Theoretical Analysis for Communications-Induced Checkpointing Protocols with Rollback-Dependency Trackability

  • Sy-Yen Kuo ,
  • Jichiang Tsai ,
  • Yi-Min Wang

MSR-TR-98-13 |

In this paper, we give a theoretical analysis for communication-induced checkpointing protocols that ensure Rollback-Dependency Trackability (RDT). RDT is a property such that all dependencies between local checkpoints are on-line trackable by using the transitive dependency vector. Several important issues related to this problem are discussed in the context. First, we address some “impossibility” problems.
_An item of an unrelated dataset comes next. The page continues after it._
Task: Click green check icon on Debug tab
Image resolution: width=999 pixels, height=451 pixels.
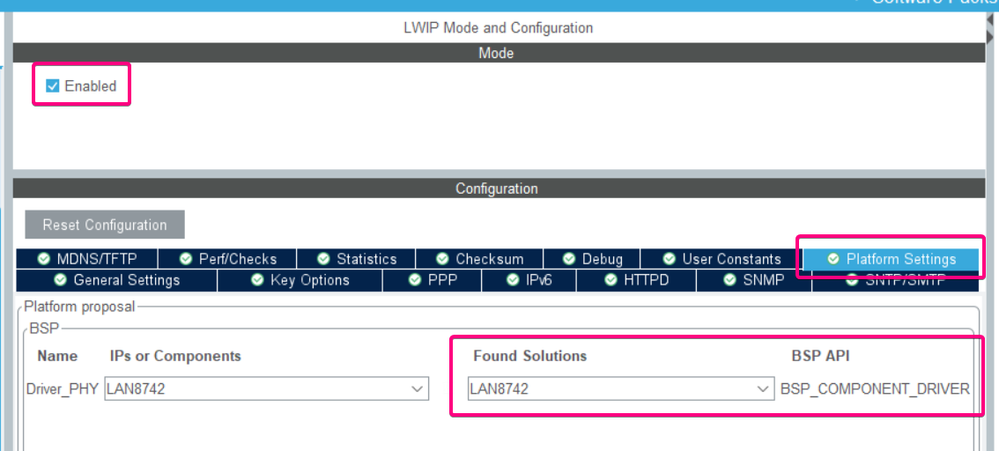Action: pos(569,259)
We investigate the truthfulness of the common intuition in the literature, that if a protocol forces a checkpoint at a weaker condition then it must take at least as many forced checkpoints as a protocol that does at a stronger condition. The concept that there is a tradeoff between the number of forced checkpoints and the size of piggybacked control information is also overthrown by some counterexamples. Next, we demonstrate that there is no optimal on-line RDT protocol in terms of the number of forced checkpoints. Then some techniques for comparing protocols are proposed. It is interesting to note that these techniques can be exploited to compare many existing protocols in the literature. A hierarchy graph for comparing a family of RDT protocols is finally depicted to marshal the discussions in the context. Our results provide guidelines for designing and evaluating efficient communication-induced checkpointing protocols satisfying the RDT property.